Iceland's CPI rose 5.4% year-on-year in March, the highest level since September 2024. Rising crude oil prices tied to the Middle East conflict and Strait of Hormuz transit disruptions are cited as a driver of higher consumer prices. The central bank raised rates earlier this month and signalled it is likely to deliver another quarter-point (25 bps) hike at its May 20 meeting, reinforcing a hawkish policy outlook.

Analysis

Disruptions around the Strait of Hormuz are amplifying cost-push pressures through higher freight, insurance and emergency rerouting costs; these increase landed costs and lead times for server components and poised-to-ship systems, giving orderly, vertically integrated suppliers (or those with inventory) short-term pricing power and order-book visibility. For hardware-oriented AI infrastructure providers, that pricing power can translate into outsized near-term gross margins, but it also concentrates revenue into nearer-term delivery windows that are sensitive to shipping volatility and component lead-time squeezes. Monetary policy is the other amplifier: a shift from “wait-and-see” to tightening by nimble central banks raises the cross-section of beta on growth names, compressing long-duration multiples over months.

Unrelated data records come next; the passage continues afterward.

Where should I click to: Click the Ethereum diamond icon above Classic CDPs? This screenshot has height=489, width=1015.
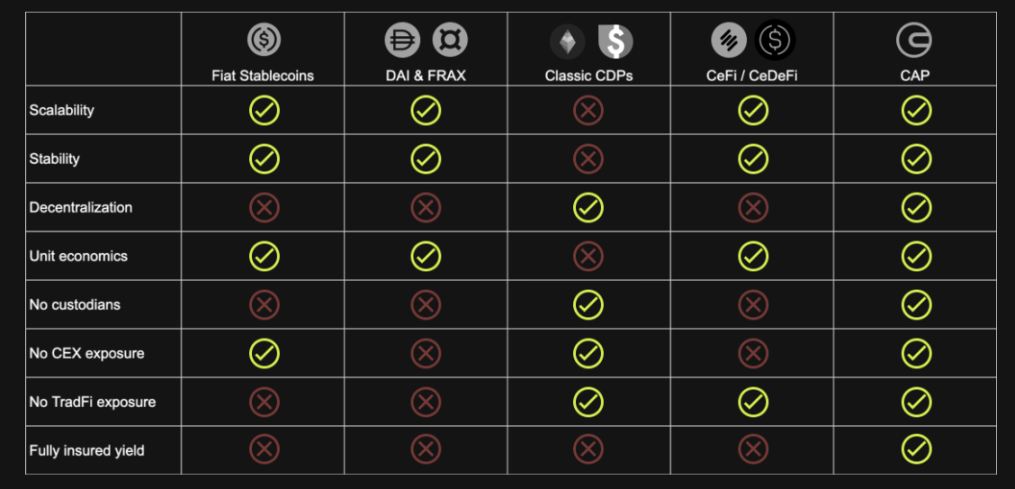pos(567,41)
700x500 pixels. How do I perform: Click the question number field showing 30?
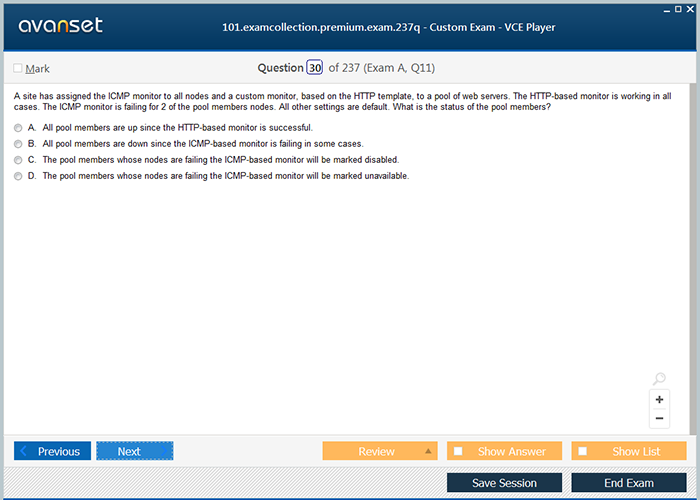pyautogui.click(x=315, y=68)
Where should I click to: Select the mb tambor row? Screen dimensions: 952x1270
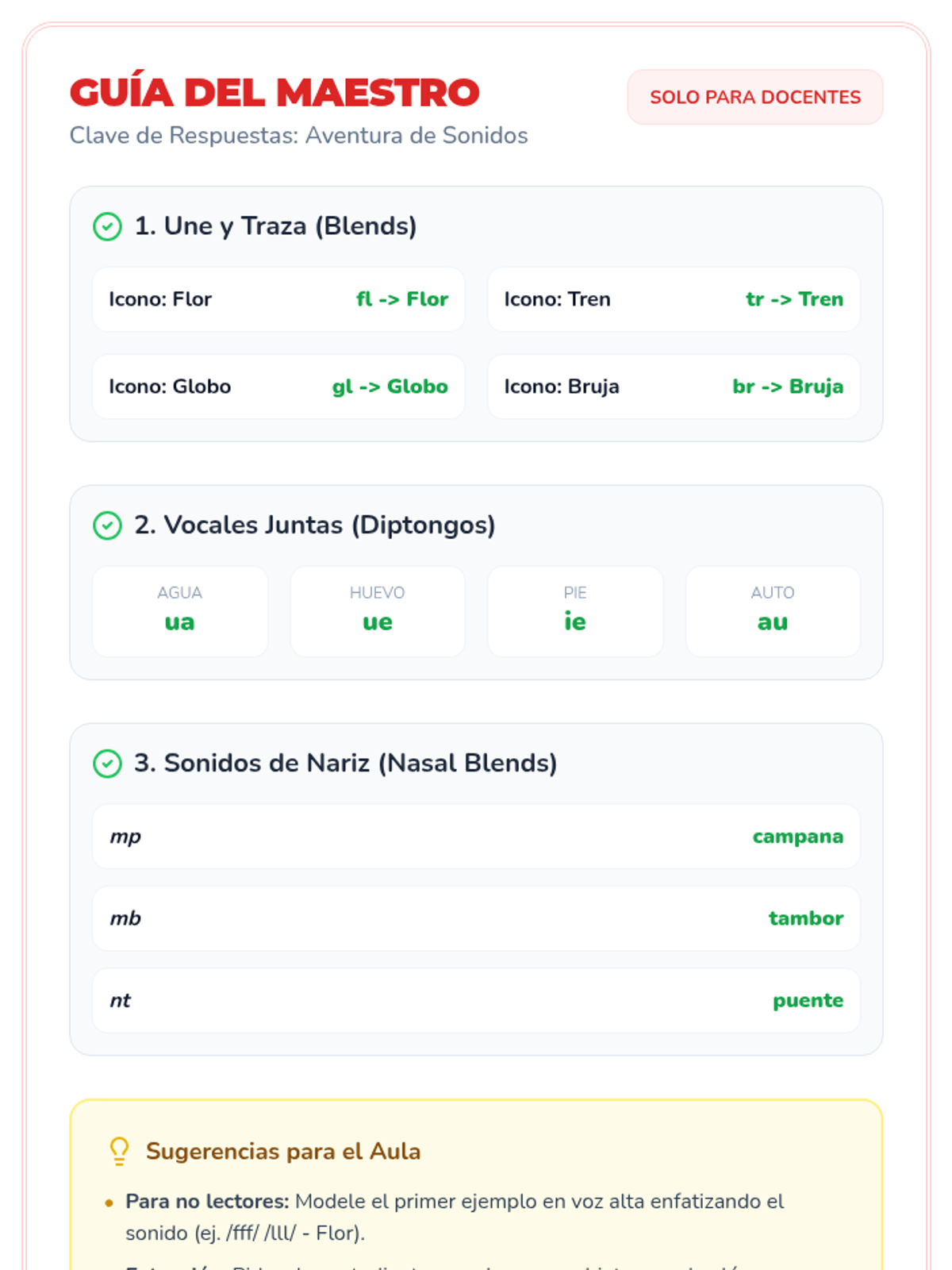476,918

Consumer-facing, ad-revenue-dependent software firms are the first to feel margin pressure as weaker discretionary spend and higher funding costs bite; conversely, enterprise capex tied to AI/defense spend can be more resilient but not immune to rate-driven multiple contraction. Key catalysts are binary and time-sensitive: (1) a visible re-routing/convoying solution that restores Strait throughput would remove the oil premium within weeks and favor long-duration growth, (2) escalation that shuts more shipping lanes for months would force durable supply-chain re-pricing and favor suppliers with delivery certainty. Watch the next 30–90 days of maritime insurance rates, shipping times and central bank commentary as the primary market drivers. Contrarian angle — the market will likely overshoot on persistent inflation: if oil normalizes, the repricing in multiples will reverse rapidly, benefiting app/software growth assets that were sold off. That makes me prefer option-structured exposure to capture asymmetric upside from a conflict de-escalation while limiting outright equity drawdown risk if the hawkish backdrop persists.